→ **Data section**
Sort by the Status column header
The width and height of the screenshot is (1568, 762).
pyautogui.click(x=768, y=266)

* * *

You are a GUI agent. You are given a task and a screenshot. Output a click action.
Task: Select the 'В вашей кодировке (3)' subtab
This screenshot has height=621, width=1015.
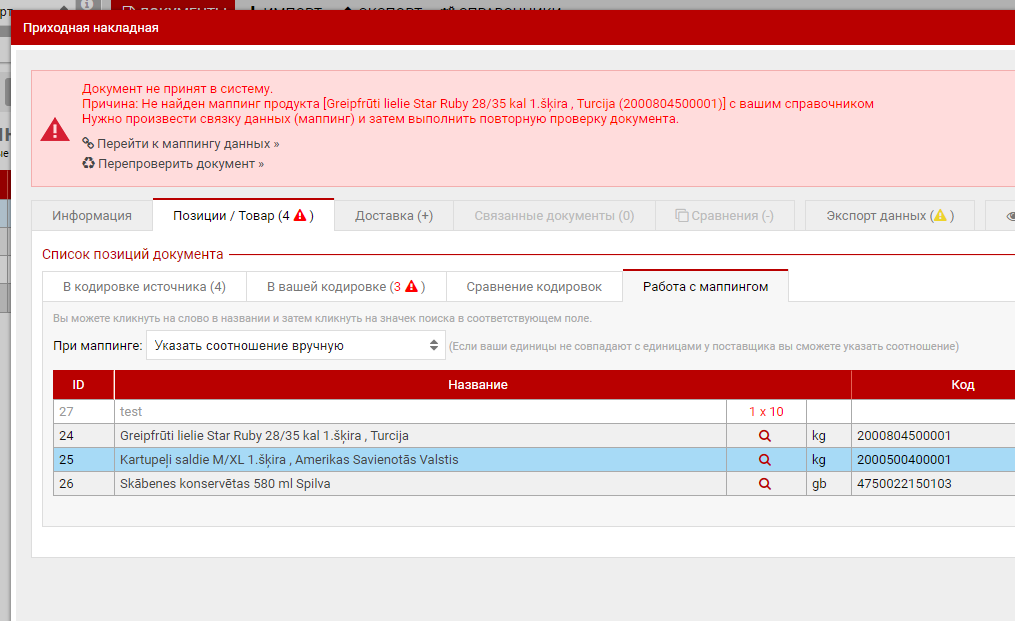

→ **What this task involves**
There is a line with "Task: Select the" and a line with "This screenshot has height=621, width=1015." above. Copy exactly those two lines and all lines between them, with nothing else.

→ **Solution to the exercise**
Task: Select the 'В вашей кодировке (3)' subtab
This screenshot has height=621, width=1015.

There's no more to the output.